CORTE di CASSAZIONE, sezione lavoro, Ordinanza n. 31703 depositata il 4 dicembre 2025
Minimali contributivi – Premi – Obbligo solidale – Cooperative – Contratto d’appalto – Verbali di accertamento – Trasferte – Obbligo contributivo – Rigetto
Rilevato che
La Corte d’appello di Venezia confermava la pronuncia di primo grado che aveva respinto la domanda del Consorzio M.G. di accertamento negativo del proprio obbligo solidale ex art.29 d.lgs. n.276/03 avente ad oggetto il pagamento all’Inail dei premi dovuti da due cooperative consorziate e subappaltatrici dello stesso consorzio.

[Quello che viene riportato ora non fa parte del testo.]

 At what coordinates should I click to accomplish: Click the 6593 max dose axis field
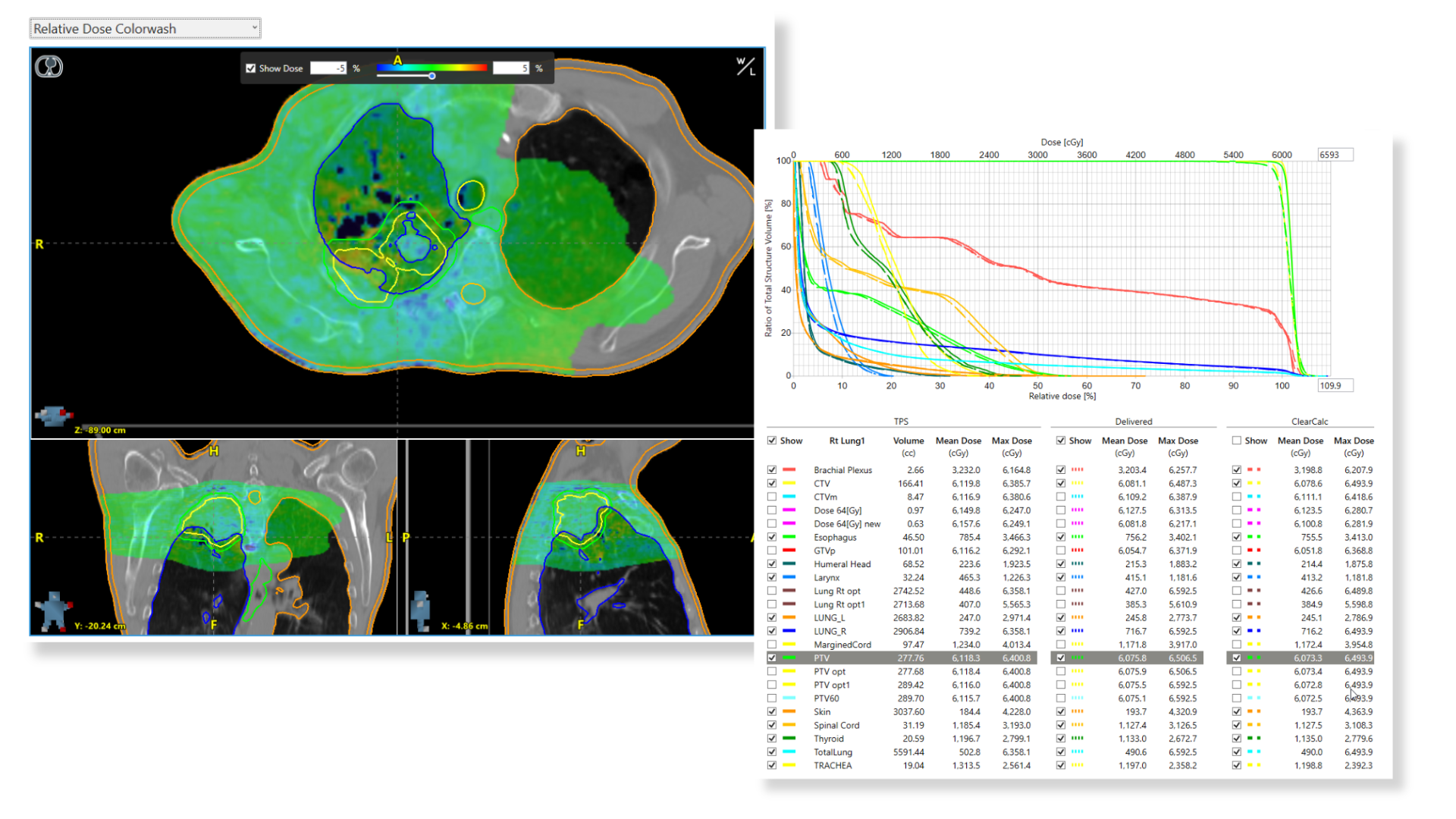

L’omissione era dovuta alla mancata applicazione del minimale contributivo, stante la presenza di ore non lavorate e non retribuite che, però, non potevano incidere sul minimale, e stante altresì il mancato pagamento di premi su indennità di trasferta non riconoscibili.
Precisava la Corte d’appello che l’unico motivo d’appello concerneva la portata dell’obbligo solidale, poiché il ricorrente contestava che i lavoratori avessero lavorato in seno al contratto d’appalto concluso con il consorzio, giacché le cooperative svolgevano servizi anche per altri committenti.
A seguito di tale contestazione, la Corte acquisiva ex art. 437 c.p.c. i verbali di accertamento redatti nei confronti delle cooperative e accertava che l’obbligo solidale aveva ad oggetto soltanto ore lavorate in esecuzione del contratto d’appalto tra consorzio e cooperative.
Avverso la sentenza, il Consorzio M.G. ricorre per quattro motivi.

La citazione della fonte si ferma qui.